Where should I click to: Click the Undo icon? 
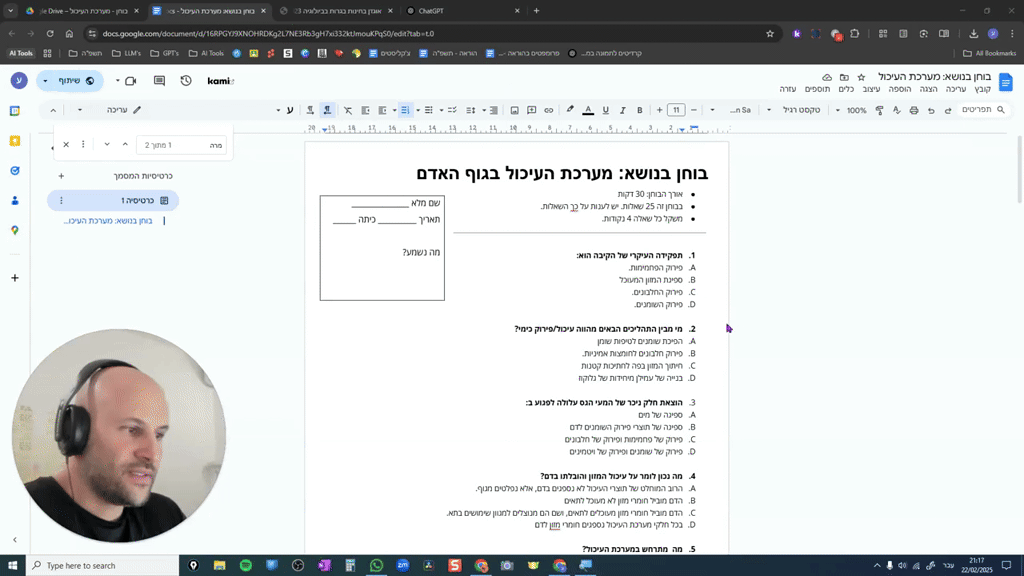pyautogui.click(x=932, y=110)
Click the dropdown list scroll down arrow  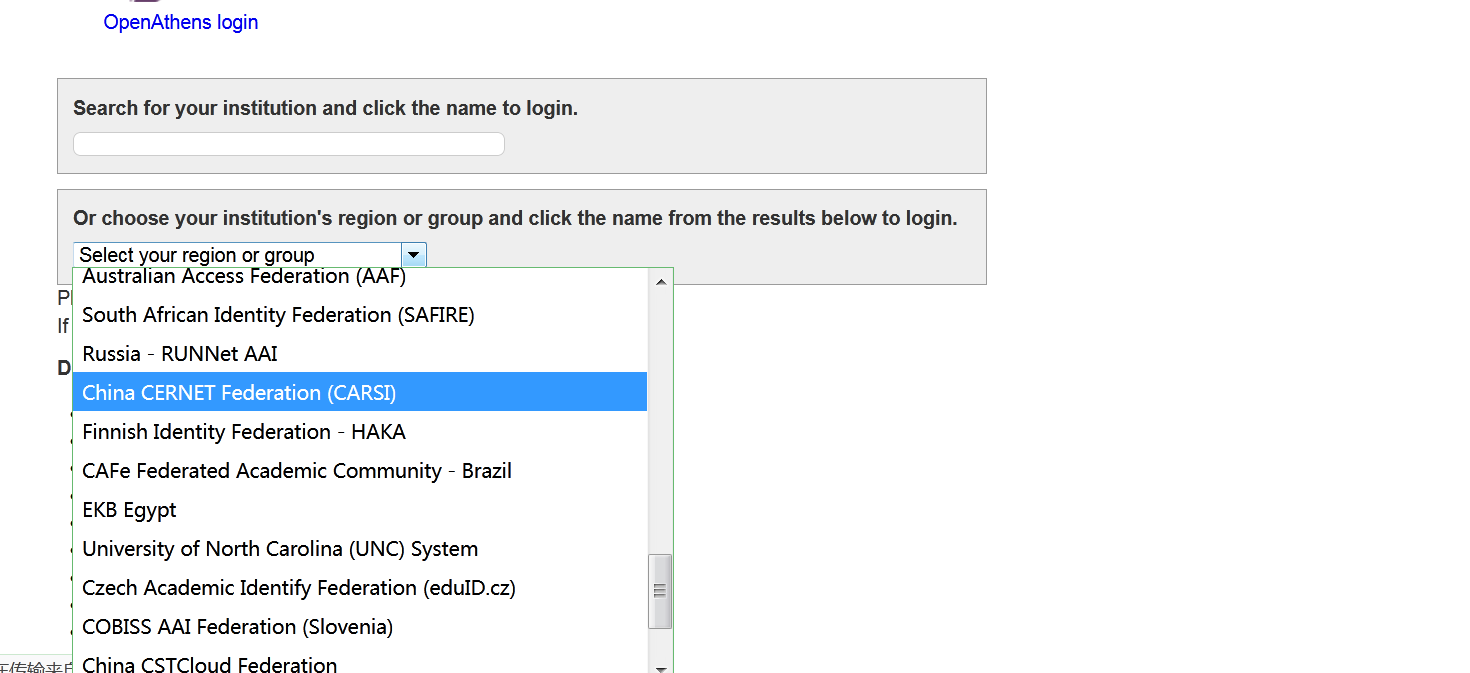660,668
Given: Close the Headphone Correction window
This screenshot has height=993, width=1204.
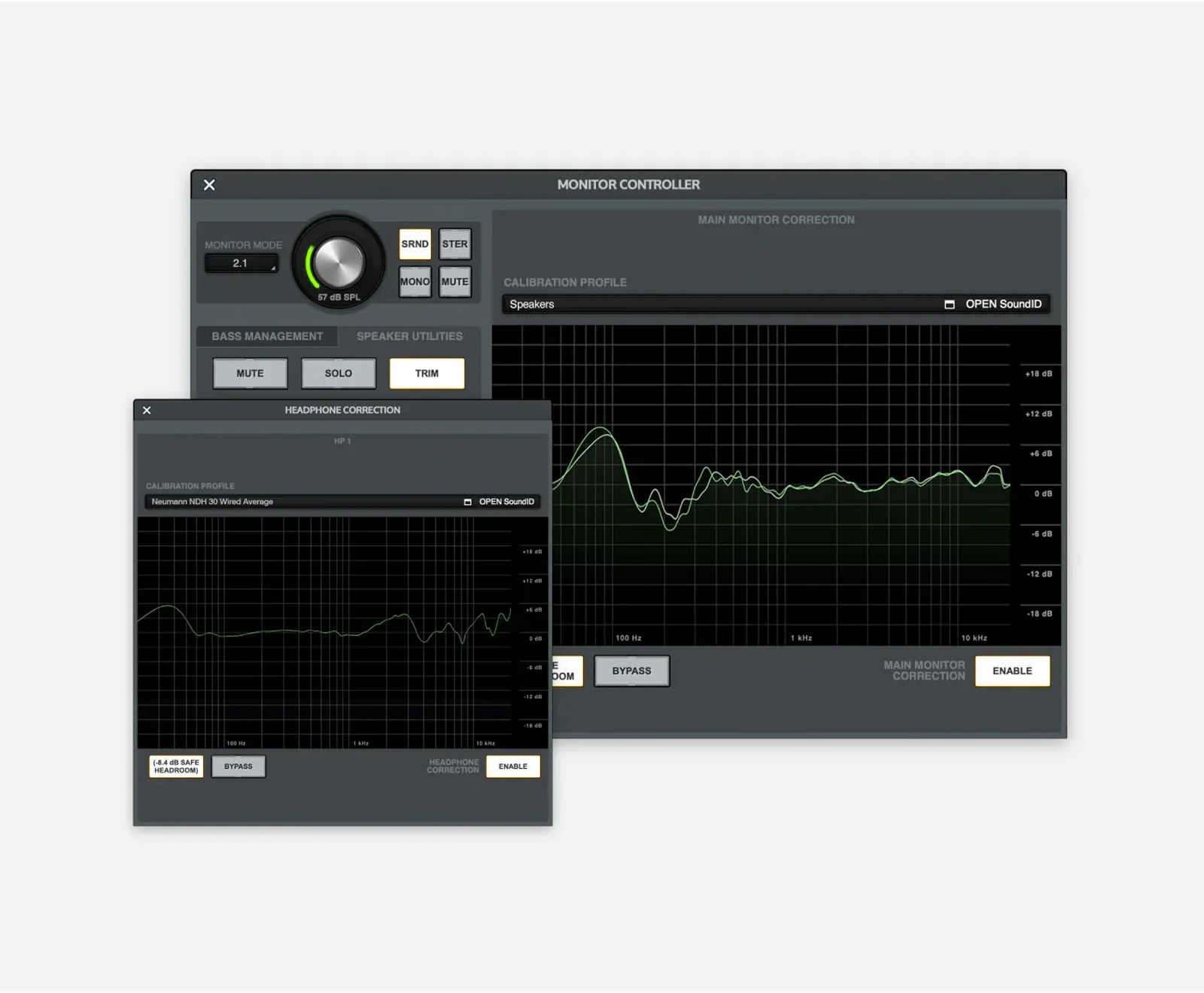Looking at the screenshot, I should click(147, 411).
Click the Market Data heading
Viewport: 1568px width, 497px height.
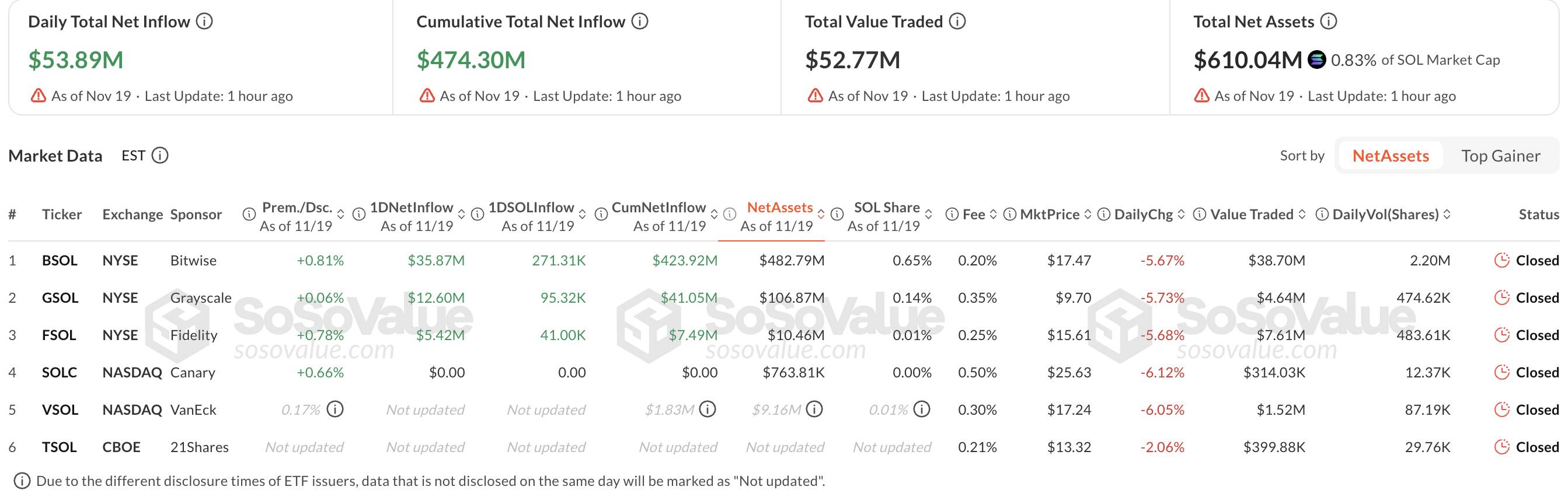point(55,156)
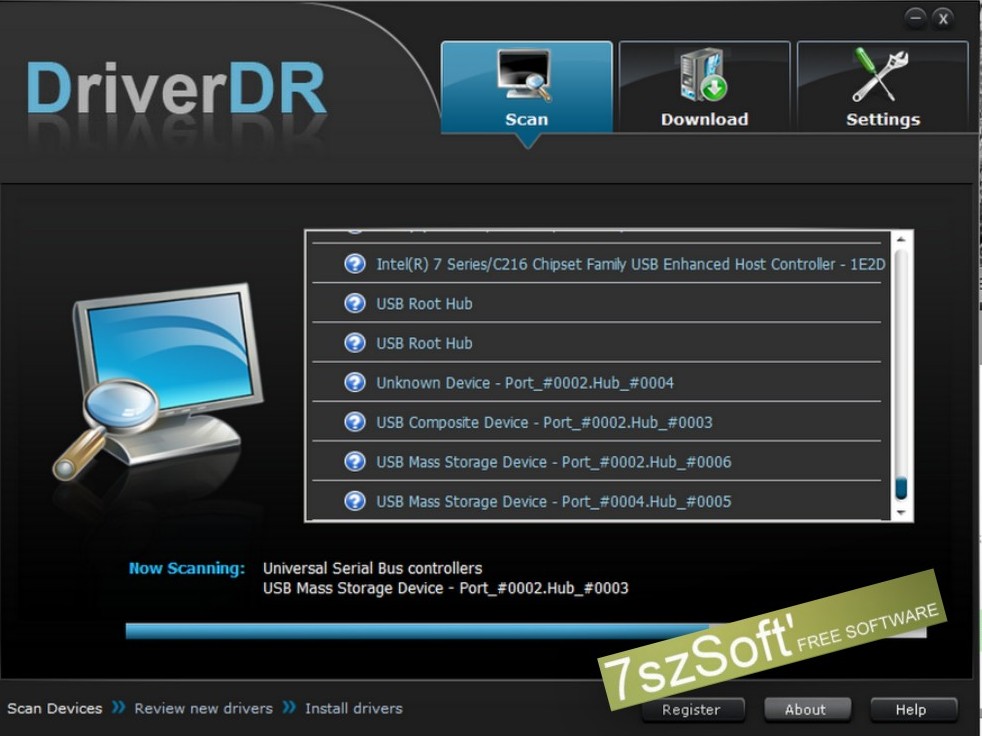Screen dimensions: 982x736
Task: Open the About dialog
Action: [x=807, y=709]

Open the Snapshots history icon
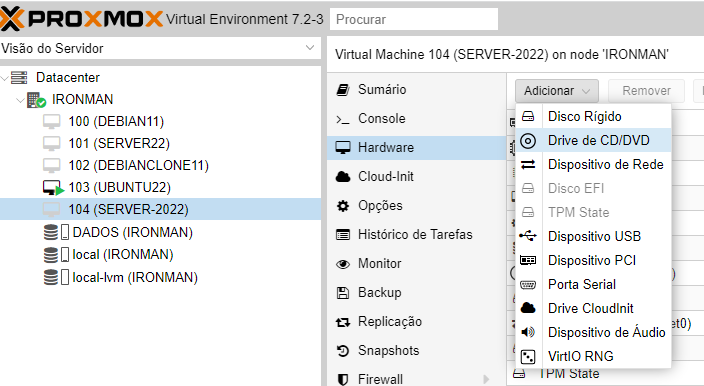click(x=343, y=351)
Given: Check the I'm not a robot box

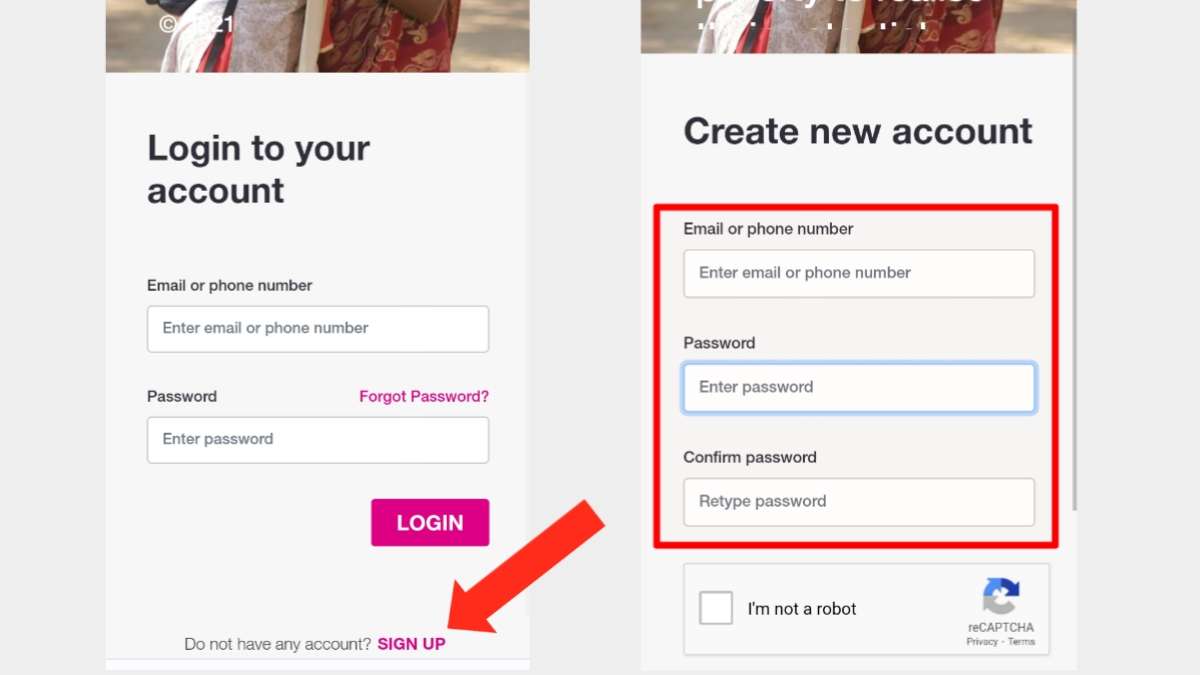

> [Try it] In the records above, how many lines include "Given"? Give that number and nothing more.

> [Result of this exercise] 2